[Pixel coordinate grounding data]
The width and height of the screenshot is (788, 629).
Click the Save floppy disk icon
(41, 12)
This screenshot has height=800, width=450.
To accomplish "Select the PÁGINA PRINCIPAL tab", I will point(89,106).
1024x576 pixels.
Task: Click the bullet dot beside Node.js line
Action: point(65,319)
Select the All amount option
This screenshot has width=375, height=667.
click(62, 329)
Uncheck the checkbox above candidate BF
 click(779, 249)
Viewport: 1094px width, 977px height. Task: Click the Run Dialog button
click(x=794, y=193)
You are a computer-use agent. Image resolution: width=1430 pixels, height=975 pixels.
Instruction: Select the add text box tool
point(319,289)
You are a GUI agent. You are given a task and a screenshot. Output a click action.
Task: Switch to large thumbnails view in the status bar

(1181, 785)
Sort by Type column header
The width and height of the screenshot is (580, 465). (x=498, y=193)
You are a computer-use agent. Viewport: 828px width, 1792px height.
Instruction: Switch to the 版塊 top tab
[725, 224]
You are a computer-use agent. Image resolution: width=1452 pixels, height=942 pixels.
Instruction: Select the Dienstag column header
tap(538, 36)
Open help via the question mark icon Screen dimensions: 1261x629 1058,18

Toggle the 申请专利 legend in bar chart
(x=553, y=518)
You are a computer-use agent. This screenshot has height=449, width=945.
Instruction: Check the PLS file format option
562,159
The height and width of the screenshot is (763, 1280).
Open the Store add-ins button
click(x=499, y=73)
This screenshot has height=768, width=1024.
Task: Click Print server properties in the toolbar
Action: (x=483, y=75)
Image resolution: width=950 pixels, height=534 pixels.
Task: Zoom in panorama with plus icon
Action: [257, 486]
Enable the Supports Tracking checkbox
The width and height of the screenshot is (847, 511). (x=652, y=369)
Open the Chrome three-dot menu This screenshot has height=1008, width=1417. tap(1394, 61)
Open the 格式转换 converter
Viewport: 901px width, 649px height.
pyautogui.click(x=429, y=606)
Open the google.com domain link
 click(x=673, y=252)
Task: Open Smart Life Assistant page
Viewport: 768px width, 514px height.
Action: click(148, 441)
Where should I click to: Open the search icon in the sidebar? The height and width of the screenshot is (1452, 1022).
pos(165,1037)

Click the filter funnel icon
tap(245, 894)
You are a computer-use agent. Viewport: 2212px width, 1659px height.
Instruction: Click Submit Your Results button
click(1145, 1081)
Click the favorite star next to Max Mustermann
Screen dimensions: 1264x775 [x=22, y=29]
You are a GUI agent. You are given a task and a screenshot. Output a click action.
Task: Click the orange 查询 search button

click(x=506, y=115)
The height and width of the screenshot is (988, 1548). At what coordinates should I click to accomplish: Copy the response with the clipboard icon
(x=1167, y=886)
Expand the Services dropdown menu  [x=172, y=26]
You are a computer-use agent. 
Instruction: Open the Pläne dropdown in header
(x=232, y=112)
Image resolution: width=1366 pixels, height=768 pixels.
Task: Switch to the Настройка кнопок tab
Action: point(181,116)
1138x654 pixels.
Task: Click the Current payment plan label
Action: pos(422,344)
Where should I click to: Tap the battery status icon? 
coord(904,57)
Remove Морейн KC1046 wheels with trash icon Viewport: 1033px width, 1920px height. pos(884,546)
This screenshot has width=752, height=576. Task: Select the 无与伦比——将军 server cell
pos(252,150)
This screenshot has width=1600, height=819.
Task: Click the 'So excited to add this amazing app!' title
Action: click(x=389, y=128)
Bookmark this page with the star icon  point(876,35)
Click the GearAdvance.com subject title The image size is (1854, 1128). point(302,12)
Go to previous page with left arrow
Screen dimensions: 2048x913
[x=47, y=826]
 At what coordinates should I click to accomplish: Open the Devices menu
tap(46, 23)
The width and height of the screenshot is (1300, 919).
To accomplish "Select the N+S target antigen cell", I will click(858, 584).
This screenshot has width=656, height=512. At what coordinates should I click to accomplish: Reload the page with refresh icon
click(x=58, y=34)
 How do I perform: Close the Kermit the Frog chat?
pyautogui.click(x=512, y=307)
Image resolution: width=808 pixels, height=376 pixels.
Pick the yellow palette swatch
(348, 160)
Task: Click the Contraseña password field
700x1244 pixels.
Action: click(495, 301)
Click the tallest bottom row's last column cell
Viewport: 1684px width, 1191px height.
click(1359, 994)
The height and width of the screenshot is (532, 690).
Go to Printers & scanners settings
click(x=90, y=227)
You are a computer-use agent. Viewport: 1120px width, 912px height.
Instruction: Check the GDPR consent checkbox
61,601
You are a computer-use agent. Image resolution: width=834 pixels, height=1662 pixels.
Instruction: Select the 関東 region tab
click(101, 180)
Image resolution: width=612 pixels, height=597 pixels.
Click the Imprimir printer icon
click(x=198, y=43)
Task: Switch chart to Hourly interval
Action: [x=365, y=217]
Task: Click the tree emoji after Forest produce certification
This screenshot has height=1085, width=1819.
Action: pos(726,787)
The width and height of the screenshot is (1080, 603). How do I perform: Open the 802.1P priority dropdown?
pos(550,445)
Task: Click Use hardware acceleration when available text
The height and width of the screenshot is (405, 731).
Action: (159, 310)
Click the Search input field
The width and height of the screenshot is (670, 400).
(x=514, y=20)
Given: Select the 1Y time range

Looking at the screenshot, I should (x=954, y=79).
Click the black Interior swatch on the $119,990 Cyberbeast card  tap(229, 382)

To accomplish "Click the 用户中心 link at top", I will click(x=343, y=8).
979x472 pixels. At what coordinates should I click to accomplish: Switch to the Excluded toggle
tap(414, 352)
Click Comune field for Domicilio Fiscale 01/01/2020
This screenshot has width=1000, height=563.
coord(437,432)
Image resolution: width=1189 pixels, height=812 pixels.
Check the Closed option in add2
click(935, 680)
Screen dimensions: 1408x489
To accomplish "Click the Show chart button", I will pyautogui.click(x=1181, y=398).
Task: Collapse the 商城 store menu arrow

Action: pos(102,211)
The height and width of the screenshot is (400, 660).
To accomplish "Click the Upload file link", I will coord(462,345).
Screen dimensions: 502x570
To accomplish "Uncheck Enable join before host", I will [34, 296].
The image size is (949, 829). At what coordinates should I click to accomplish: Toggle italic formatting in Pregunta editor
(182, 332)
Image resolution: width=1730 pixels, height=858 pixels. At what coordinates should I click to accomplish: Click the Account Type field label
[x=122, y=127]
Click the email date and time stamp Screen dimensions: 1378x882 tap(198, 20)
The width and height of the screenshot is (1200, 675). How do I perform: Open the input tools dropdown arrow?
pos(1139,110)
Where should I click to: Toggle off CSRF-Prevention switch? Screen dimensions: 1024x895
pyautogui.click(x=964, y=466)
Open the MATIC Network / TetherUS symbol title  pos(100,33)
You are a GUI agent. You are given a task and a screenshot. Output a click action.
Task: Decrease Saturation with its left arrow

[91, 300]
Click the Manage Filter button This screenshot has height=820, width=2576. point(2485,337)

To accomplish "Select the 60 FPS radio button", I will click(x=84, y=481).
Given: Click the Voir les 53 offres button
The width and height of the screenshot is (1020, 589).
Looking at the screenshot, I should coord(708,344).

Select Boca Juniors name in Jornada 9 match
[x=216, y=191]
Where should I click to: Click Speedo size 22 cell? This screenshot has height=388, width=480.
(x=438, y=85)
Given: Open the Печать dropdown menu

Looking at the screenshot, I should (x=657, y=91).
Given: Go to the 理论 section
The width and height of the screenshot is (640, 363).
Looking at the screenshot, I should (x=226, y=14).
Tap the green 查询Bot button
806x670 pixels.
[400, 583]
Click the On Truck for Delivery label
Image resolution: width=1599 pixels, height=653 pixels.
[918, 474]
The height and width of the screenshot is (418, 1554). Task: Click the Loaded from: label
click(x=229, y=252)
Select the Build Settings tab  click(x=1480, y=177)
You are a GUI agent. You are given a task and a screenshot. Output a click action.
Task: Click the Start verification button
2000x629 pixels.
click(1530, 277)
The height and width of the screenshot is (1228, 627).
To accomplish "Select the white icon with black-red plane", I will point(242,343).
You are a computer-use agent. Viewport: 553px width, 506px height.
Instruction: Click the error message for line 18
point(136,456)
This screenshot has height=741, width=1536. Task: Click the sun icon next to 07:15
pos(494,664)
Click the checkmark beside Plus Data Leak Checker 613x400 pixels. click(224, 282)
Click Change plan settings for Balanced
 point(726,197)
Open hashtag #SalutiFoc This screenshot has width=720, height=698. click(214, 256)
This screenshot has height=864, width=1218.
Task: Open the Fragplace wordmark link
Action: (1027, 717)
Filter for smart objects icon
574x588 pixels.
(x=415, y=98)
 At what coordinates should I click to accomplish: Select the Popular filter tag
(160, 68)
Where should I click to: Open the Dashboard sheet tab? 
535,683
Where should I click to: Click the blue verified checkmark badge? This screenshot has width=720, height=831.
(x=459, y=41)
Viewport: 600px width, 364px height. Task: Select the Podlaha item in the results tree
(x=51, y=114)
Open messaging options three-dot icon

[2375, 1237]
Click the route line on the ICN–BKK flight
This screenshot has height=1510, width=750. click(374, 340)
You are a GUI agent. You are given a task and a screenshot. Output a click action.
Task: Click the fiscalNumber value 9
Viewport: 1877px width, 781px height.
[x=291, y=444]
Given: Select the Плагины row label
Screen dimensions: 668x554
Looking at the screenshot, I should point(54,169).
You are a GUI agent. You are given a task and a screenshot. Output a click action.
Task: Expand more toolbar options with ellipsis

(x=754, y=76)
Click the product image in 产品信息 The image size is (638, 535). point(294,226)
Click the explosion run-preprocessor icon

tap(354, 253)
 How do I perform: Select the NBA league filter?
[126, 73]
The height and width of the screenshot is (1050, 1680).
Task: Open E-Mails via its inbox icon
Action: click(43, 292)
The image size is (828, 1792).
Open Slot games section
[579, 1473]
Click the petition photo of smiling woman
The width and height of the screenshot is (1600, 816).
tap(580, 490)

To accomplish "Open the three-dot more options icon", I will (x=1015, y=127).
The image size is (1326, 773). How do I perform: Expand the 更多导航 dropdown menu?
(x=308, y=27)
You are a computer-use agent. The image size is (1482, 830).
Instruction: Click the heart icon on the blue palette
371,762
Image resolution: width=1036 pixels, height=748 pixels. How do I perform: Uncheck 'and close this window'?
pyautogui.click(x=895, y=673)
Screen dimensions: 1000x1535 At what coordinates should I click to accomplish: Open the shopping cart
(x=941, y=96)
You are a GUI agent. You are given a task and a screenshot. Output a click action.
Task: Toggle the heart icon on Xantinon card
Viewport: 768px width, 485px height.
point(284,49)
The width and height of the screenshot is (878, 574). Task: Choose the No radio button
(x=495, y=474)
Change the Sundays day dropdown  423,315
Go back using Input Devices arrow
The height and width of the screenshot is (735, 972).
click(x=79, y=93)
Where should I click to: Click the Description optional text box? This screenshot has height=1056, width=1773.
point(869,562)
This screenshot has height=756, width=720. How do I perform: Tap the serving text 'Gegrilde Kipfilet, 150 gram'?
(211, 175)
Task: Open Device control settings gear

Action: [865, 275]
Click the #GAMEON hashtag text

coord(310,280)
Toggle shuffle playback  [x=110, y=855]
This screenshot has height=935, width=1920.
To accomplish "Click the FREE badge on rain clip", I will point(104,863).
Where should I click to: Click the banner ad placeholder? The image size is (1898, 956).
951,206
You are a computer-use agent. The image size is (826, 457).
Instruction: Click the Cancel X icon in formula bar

# What to produce
Find all lines holding the word "card" in the records above and copy them.

# Exercise answer
Click the black Interior swatch on the $119,990 Cyberbeast card  tap(229, 382)
Task: Toggle the heart icon on Xantinon card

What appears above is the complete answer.